### SET TASK
Please output the material from the line with "The height and" to the line with "click(687, 428)" as a Markdown table with columns Row and Line, skipping blank lines and leaving the pictures out.

### RECORDS PROVIDED

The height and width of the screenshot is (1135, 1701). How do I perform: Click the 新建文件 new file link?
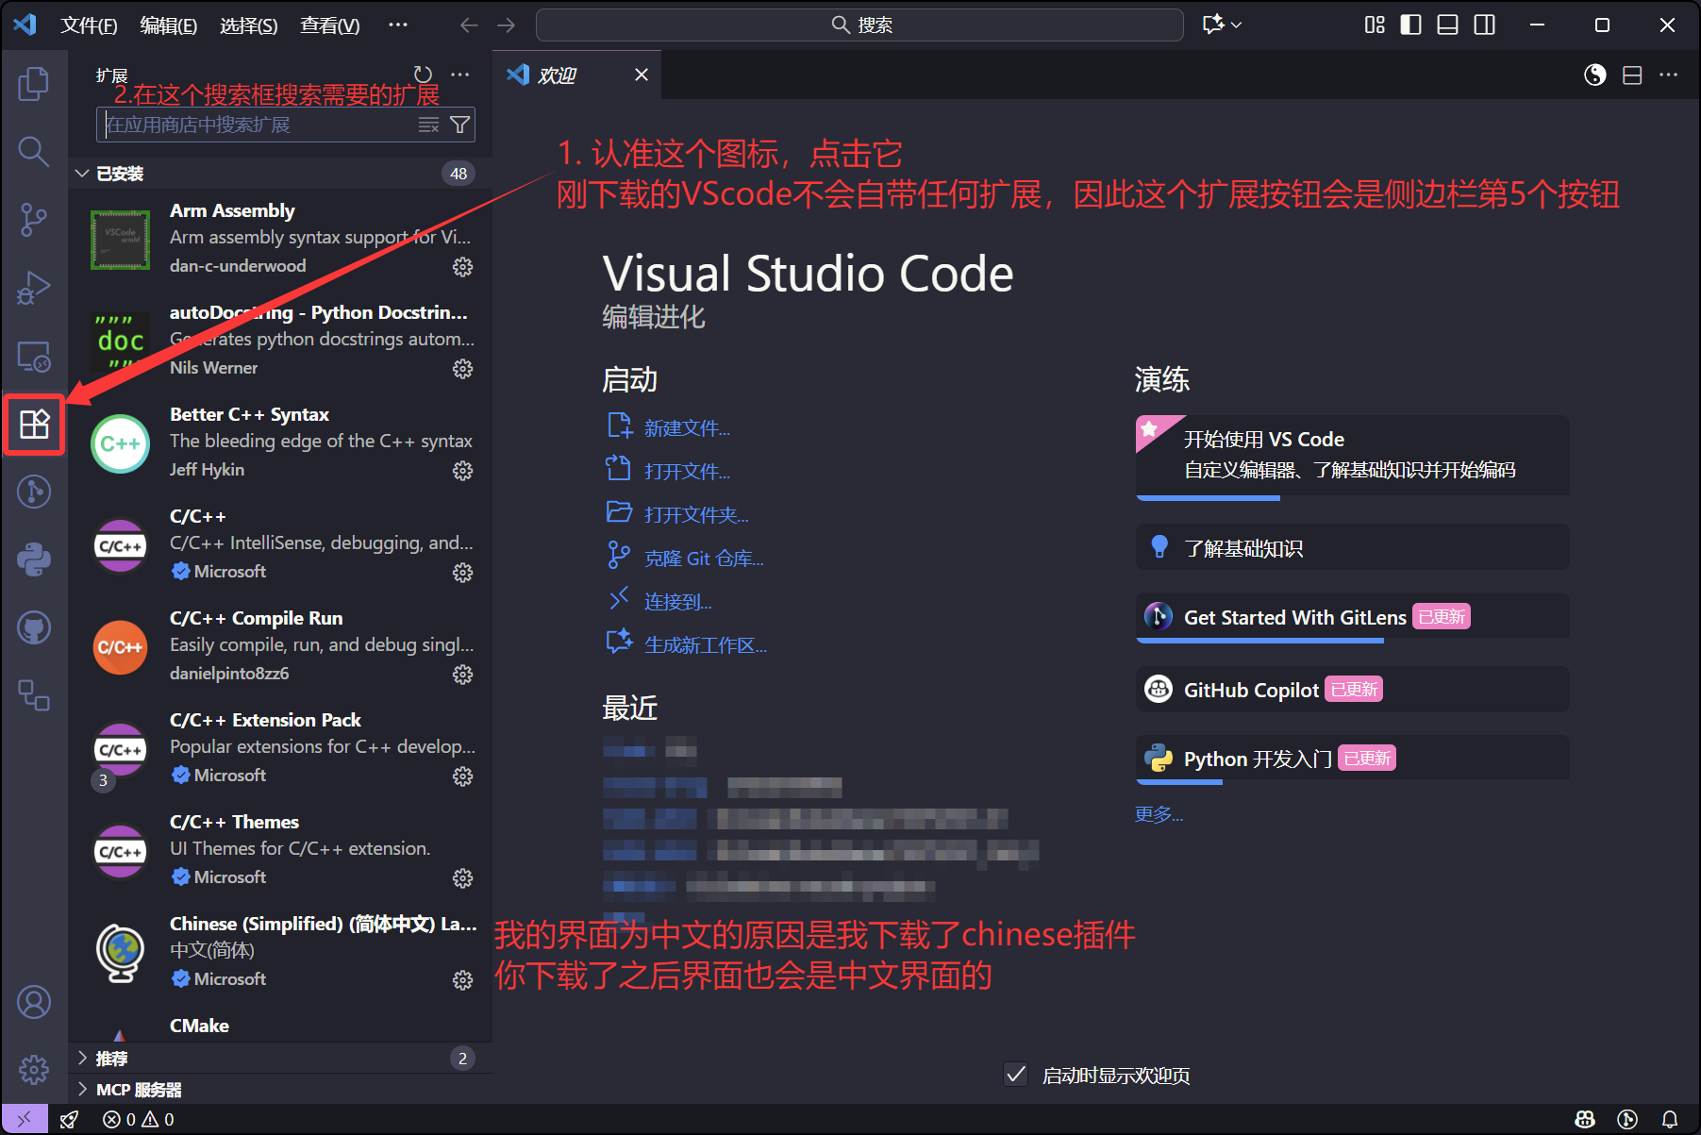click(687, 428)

--

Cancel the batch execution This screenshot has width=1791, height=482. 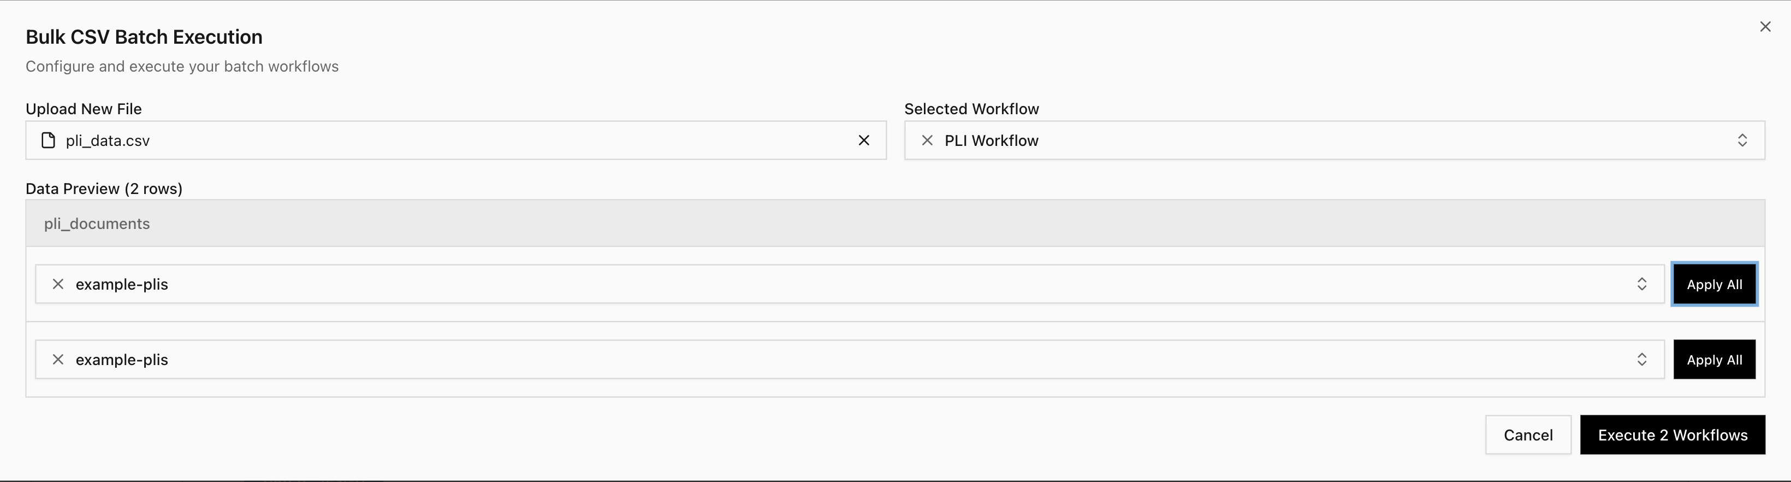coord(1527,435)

---

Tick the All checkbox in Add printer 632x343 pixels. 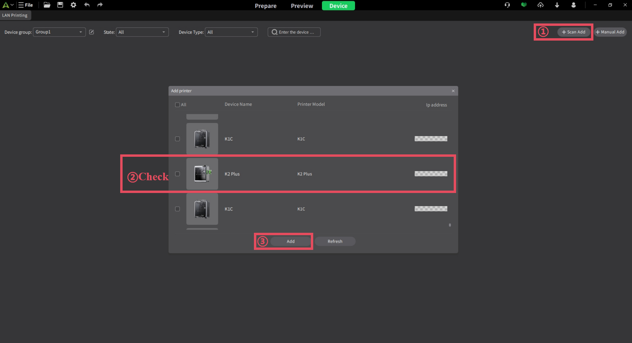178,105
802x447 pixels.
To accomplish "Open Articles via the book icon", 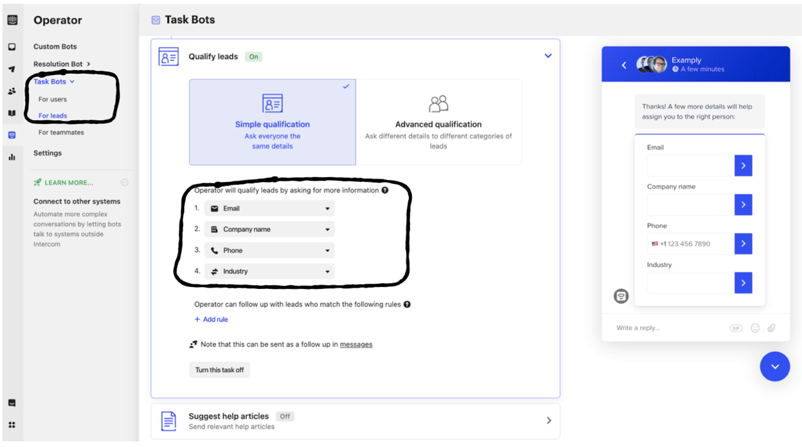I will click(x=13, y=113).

### CORRECT OUTPUT
| Row | Line |
|---|---|
| 1 | The height and width of the screenshot is (1135, 1701). How do I perform: Click the 新建文件 new file link? |
| 2 | click(687, 428) |